EDITORIAL: A better idea: New tick control plan promises more humane, effective option

Rio Grande Valley residents generally appreciate this special place in the world, where residents can see everything from migrating birds and butterflies to unique and even rare creatures such as endangered ocelots, jaguarundi and sea turtles.

It even has inspired a valuable contributor to our local economy — ecotourism, visitors who come to the area specifically to enjoy the flora and fauna that make the Valley so special.

So many have cringed at past parasite eradication efforts that seem inefficient and even harmful.

Fortunately, a new pest-control strategy promises to be more humane — if it works. Let’s hope it does, and proves even more effective than current methods have been.

South Texas brush harbors many kinds of critters, and not all of them are welcome, or beneficial.

They include a type of Mexican tick that could wreak havoc on Texas’ multi-billion dollar cattle industry.

Texas is by far America’s largest beef producer, with nearly twice as many head as the second-ranked state, Nebraska.

The cattle tick carries a fatal disease called babesiosis, which destroys the animals’ red blood cells. The threat of the disease and the ticks that carry them has prompted the U.S. Department of Agriculture to declare this region a cattle quarantine area.

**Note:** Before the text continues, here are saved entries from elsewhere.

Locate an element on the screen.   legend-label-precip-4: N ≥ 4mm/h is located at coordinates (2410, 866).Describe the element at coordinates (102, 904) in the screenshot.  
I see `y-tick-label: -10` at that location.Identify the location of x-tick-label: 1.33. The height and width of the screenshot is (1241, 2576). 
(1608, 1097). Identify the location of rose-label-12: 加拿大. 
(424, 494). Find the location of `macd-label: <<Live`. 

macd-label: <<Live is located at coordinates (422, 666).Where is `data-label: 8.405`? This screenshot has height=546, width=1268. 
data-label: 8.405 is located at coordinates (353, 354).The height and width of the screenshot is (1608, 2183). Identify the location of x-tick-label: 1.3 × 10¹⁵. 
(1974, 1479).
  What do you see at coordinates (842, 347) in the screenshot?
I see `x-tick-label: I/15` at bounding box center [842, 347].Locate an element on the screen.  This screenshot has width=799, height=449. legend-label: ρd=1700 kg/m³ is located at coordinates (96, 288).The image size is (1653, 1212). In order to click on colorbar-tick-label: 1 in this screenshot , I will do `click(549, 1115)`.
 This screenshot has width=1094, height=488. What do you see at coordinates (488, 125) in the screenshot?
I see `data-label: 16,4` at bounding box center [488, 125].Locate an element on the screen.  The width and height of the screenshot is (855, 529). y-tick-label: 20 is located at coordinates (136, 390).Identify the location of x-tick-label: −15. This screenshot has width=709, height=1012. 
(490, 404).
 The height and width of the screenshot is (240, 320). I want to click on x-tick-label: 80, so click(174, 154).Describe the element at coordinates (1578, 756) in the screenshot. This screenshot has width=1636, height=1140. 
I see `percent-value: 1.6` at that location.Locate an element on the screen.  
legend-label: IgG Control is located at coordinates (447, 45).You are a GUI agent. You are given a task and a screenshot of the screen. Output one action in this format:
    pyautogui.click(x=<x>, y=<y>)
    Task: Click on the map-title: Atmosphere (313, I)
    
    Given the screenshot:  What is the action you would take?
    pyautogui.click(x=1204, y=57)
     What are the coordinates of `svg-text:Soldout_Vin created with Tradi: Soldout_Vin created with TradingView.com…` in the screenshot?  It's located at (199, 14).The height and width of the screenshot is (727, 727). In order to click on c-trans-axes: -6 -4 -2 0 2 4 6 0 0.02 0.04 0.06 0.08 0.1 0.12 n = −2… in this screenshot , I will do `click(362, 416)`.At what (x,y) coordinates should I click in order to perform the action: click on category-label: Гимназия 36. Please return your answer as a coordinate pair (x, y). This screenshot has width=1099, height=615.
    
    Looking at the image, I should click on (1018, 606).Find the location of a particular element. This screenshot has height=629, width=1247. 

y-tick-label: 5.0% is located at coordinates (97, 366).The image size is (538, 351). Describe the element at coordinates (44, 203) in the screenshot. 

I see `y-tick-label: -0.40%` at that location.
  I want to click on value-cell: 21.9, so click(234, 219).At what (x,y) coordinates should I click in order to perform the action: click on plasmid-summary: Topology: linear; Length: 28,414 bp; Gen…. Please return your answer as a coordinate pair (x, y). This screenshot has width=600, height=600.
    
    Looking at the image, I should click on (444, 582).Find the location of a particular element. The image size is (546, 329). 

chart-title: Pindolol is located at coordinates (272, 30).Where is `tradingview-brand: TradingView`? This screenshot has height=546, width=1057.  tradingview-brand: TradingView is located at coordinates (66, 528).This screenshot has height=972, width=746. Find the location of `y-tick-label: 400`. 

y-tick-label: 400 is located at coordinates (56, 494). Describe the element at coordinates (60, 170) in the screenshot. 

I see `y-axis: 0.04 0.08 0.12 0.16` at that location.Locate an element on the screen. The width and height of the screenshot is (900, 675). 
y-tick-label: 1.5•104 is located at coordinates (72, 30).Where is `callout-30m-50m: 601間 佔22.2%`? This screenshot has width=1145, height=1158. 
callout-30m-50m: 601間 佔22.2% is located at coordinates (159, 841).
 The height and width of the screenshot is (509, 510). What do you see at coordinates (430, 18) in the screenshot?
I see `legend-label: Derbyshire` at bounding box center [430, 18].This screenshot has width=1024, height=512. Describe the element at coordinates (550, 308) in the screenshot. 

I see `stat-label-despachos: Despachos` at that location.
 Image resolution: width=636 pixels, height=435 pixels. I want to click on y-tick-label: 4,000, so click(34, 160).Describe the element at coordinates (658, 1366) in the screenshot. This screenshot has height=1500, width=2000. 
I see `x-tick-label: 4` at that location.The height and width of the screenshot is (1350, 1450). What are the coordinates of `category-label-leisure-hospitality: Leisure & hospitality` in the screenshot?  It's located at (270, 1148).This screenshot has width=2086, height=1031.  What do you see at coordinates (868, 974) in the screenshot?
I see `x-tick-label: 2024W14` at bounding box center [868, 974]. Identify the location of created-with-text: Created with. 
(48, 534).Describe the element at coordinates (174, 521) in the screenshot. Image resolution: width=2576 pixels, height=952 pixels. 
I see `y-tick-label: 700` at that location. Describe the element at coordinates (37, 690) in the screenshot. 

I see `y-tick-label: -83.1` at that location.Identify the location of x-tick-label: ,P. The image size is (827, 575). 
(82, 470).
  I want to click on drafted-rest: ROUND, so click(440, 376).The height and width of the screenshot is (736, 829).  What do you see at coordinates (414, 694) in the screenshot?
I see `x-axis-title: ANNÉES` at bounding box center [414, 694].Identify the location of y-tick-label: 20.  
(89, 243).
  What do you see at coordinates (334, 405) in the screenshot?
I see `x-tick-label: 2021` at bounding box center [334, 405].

The ticks aren’t too picky, though, and when cows aren’t around they happily hop onto other animals such as deer and nilgai, an Indian antelope that was brought to Texas as game for hunters.

Past efforts to eradicate the ticks have included killing off large populations of deer and nilgai, hoping they would take the ticks with them.

The USDA and Texas Parks and Wildlife Department have even hired sharpshooters to fire at the animals from helicopters.

A local conservation group called Las Huellas, the Caesar Kleberg Wildlife Research Institute and the USDA, hoping to develop a better tick-control strategy, have installed 150 motion-activated sprayers at six ranches in northeastern Cameron County that will spray tick-killing worms called nematodes onto the antelope.

Researchers will trap the nilgai periodically and check them for ticks, hoping to determine if the spray program works.

If it does, the effort will be expanded to more Valley ranches.

We hope it does. Nematodes are native to South Texas and no insecticides or other poisons are being used, so the program provides little threat to the local ecological system.

And it certainly beats shooting the host animals, a practice that brings to mind the old adage of using an elephant gun to kill flies.

And even though expert marksmen are used in such efforts, the challenge of shooting at running animals from moving helicopters always carries the possibility of injuring the animal without killing it — something that no lover of nature would consider acceptable.

We applaud the researchers who developed the remote animal-spraying program, and the Valley ranchers who agreed to use their property for the pilot program.

If it proves effective, it could prove to be a powerful method of controlling or even eradicating disease-carrying parasites among grazing animals.